Mais les acquis sont fragiles. « Dans beaucoup d’endroits, on constate une relative démission de l’encadrement dans l’accompagnement à la mise en place de ces consultations », a noté Raphaël Goudinoux, cadre infirmier à l’hôpital Saint-Louis (AP-HP). « Est-ce une réponse aux injonctions contradictoires qui consistent à dire : “Mettez en place des consultations, mais vous n’aurez pas de temps soignant supplémentaire ?” C’est probable », a-t-il analysé, observant que « le manque de personnel justifie souvent la suppression de ces consultations » auxquelles les textes ne confèrent qu’un « caractère optionnel ».

Comment expliquer que les infirmières, si nombreuses, si essentielles au système de soins et si plébiscitées par les patients et leurs proches, en soient toujours à risquer de perdre ce qui leur appartient de plein droit ? Annick Touba donne son opinion : « Autour de la table des décideurs, il n’y a que des médecins. À nous d’expliquer au monde médical que nous ne voulons pas prendre leur place, mais qu’en revanche, nous pouvons travailler ensemble, chacun dans sa compétence », a-t-elle lancé sous les applaudissements de ses collègues et du seul médecin qui était présent dans la salle.

(1) Lire aussi notre actu pages 6-7.

(2) Le député Laurent Hénart a remis, début février, au gouvernement un rapport relatif aux métiers en santé de niveau intermédiaire. Lire L’ILM n° 270 et notre actu Web : http://bit.ly/luFai4.

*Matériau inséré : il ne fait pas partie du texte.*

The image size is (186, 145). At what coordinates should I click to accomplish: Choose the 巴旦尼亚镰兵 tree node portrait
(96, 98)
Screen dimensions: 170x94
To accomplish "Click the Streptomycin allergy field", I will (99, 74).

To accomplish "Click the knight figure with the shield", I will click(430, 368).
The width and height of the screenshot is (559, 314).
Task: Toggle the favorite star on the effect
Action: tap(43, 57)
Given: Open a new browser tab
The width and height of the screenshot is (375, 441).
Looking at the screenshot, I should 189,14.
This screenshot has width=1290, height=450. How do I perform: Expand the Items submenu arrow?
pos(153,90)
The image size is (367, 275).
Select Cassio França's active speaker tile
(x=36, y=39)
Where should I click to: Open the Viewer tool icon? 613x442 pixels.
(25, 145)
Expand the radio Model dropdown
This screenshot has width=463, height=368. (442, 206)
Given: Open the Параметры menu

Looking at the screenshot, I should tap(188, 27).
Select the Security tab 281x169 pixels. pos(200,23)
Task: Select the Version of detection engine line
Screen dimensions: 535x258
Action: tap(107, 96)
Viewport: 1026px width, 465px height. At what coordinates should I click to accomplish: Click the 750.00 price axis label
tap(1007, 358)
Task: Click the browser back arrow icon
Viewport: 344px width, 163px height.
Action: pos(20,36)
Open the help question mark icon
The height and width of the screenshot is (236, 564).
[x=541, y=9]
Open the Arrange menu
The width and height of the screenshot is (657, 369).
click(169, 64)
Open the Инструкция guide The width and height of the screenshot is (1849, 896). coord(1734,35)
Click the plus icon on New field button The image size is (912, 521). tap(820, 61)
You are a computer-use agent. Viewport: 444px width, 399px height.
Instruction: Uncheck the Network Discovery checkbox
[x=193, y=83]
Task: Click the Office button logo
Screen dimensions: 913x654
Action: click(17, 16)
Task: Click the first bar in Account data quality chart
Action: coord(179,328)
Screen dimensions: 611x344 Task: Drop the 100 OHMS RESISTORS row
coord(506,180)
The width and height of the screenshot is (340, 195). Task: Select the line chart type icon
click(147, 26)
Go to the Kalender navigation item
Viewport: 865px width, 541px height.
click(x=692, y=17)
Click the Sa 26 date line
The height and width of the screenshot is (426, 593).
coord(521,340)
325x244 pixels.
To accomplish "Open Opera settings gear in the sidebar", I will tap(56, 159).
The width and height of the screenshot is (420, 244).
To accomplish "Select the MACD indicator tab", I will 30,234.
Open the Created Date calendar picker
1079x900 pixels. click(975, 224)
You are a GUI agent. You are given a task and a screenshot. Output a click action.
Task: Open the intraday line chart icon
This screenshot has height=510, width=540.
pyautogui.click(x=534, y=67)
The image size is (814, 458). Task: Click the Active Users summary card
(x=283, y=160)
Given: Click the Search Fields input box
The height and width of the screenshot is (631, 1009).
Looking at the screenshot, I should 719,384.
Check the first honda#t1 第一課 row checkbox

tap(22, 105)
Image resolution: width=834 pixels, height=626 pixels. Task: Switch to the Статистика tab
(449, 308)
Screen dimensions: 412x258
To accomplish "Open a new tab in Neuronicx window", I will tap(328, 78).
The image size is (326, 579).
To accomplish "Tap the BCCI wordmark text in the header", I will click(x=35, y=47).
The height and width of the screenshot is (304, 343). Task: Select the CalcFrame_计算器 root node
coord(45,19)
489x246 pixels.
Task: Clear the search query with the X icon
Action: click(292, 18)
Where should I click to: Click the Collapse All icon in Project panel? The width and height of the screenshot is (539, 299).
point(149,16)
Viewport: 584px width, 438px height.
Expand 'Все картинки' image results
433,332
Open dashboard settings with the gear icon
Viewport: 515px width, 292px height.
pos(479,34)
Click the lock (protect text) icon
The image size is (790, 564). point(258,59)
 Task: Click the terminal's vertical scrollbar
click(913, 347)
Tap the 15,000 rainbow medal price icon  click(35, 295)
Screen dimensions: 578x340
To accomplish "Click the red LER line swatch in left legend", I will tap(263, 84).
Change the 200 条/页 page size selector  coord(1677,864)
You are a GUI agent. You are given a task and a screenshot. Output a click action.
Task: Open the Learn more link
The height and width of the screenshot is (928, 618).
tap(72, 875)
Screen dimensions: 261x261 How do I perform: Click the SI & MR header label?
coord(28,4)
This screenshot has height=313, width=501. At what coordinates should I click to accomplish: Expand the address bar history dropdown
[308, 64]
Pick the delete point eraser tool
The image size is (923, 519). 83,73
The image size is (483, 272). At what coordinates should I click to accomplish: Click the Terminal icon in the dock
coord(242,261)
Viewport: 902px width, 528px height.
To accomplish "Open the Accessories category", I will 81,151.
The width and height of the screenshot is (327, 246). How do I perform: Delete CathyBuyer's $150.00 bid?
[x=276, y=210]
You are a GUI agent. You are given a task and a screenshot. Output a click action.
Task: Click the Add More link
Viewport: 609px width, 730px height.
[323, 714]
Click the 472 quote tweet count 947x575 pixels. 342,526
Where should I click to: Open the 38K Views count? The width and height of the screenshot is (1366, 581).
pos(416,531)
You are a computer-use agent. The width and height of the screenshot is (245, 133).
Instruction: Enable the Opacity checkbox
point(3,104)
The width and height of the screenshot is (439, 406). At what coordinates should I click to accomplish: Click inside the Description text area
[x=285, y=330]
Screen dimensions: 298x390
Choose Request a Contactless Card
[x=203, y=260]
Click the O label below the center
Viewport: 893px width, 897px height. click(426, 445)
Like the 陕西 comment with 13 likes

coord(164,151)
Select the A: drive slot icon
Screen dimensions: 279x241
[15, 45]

(3) L’article 51 de la loi HPST de juillet 2009 envisage des transferts d’activité entre professionnels. Protocoles en cours de rédaction…

Le Sniil et les URPS

Composition des bureaux des Unions régionales des professionnels de santé (URPS), l’heure des comptes aurait-elle enfin sonné ? Alors que la Fédération nationale des infirmiers (FNI), Convergence infirmière (CI) et l’Organisation nationale des syndicats d’infirmiers libéraux (Onsil) avaient conclu un accord le 13 janvier, prévoyant de ne laisser la présidence au Sniil que dans trois régions, changement de programme… Certains élus de Martinique, Guyane, Pays de la Loire, Corse, Lorraine, Haute-Normandie et Pays-de-Calais auraient en effet décidé de ne pas suivre les consignes nationales. Le Sniil est finalement arrivé en tête dans 11 régions sur 26. En Pays de la Loire, l’élection de sa présidente Annick Touba a été décidée… à l’unanimité.